Good grief, talk about word travelling fast. “Oh, yeah, just a little tired, that’s all.”

“Well, I’ve been investigating, and you haven’t taken any holiday time this year yet. What’s that all about? Even today, on your day off, here you are. Don’t you have any friends?”

“Excuse me?”

“Friends? You know? Those people who put up with us when no one else will? The ones who encourage us to get drunk and let our hair down.”

“Alex, I know what a friend is, and of course I have friends.”

“Well, good. As of now you’re on annual leave.”

What? “You can’t force me to take leave. That’s preposterous.”

“No, Kelly. What’s preposterous is the fact that you never stop working. Today is a prime example of that. You go home and work on cases. You do the same on weekends. You never switch your brain off. As your immediate manager, I’m telling you to take some time.”

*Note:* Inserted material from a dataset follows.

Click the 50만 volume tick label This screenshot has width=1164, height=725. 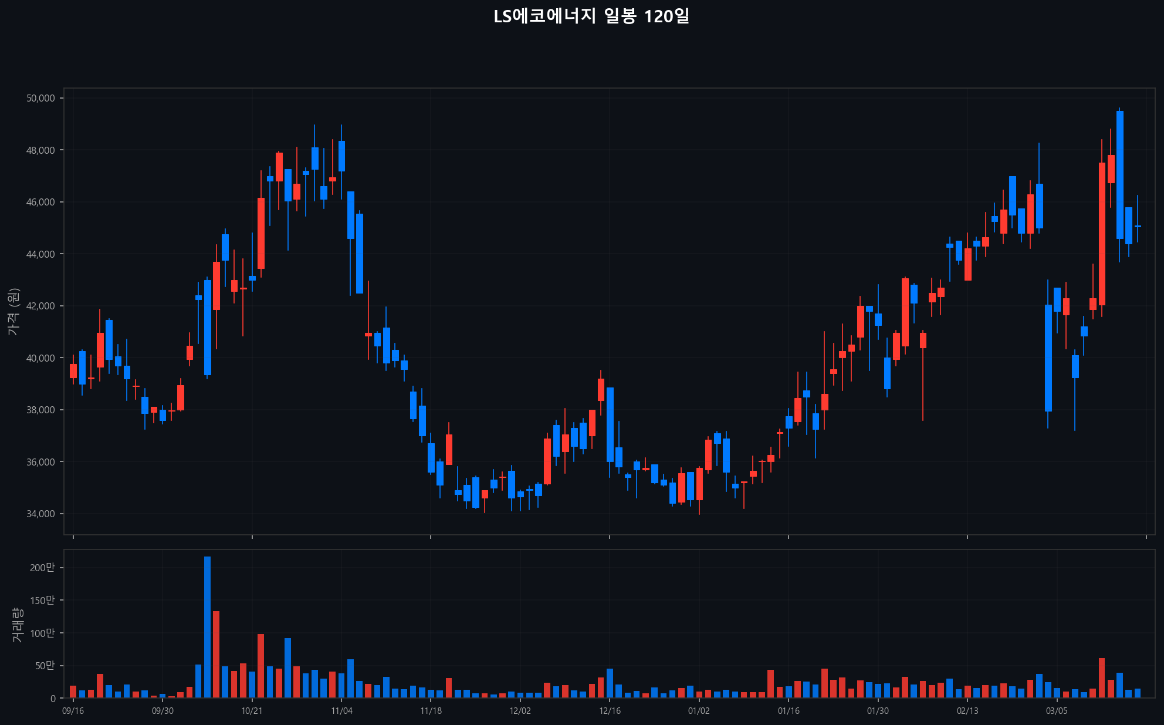45,666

“I can’t just up and leave my patients.”

“Yes, you can. We have a member of staff on secondment whilst his department goes through some changes. He can step in. Magnus Reilly. I think you know him already. Anyway, you’re so efficient at your note keeping, he can slip right in for a couple of weeks.”

I shook my head. This wasn’t right. “But… but Cain Somers… we’re close to a breakthrough there—”

“Yes, and Magnus has dealt with amnesia patients before. Don’t sweat it. It’s time you took a break.”

I swallowed, trying to dislodge the ball of emotion tightening my throat. I wanted to be at home in all honesty. But I was scared of what may come to light when I wasn’t here. Would I have a job to return to?

“Do I get a say in all this?”

Alex smiled—it was a first—and shook his head. “Nope. Doctor’s orders.”

I nodded and my lip began to tremble.

“Hey, you’re not being suspended. I’m just concerned about you. Crying at work isn’t something you ever do. It just proves to me that you need some time out. That’s all. Okay?”

Once again I nodded, unable to speak in case I began to sob and told him everything. I grabbed my bag and slipped on my coat again. Suddenly a wave of tiredness washed over me. No wonder, considering the antics of the day.

With a small, feeble smile, I stopped beside Alex. “Thank you. And… I’m sorry if I’ve let you down.”

“Not in the slightest. Don’t go thinking that. Just take a couple of weeks, go away somewhere warm. Chill out.”

Going away somewhere warm sounded like just the thing I needed. Perhaps I would do just that. As I left the building, I pulled out my phone and hit dial.

“Hi, Kelly. How are you doing?” Clara’s friendly and concerned voice was my undoing and I broke down.

“Oh, Clara… everything is going wrong,” I sobbed.

Without hesitation she replied, “I’m free right now. Come on over.”

I agreed and hung up as I inhaled a deep calming breath. I wanted to feel relief, but I didn’t because as much as I wanted to confide completely in someone, in Clara, I knew I couldn’t. Once again I would have to lie, and that thought broke me yet again.

I left the hospital with a heaviness in my heart and made my way to see my therapist for another session where I would play ‘hide the truth’.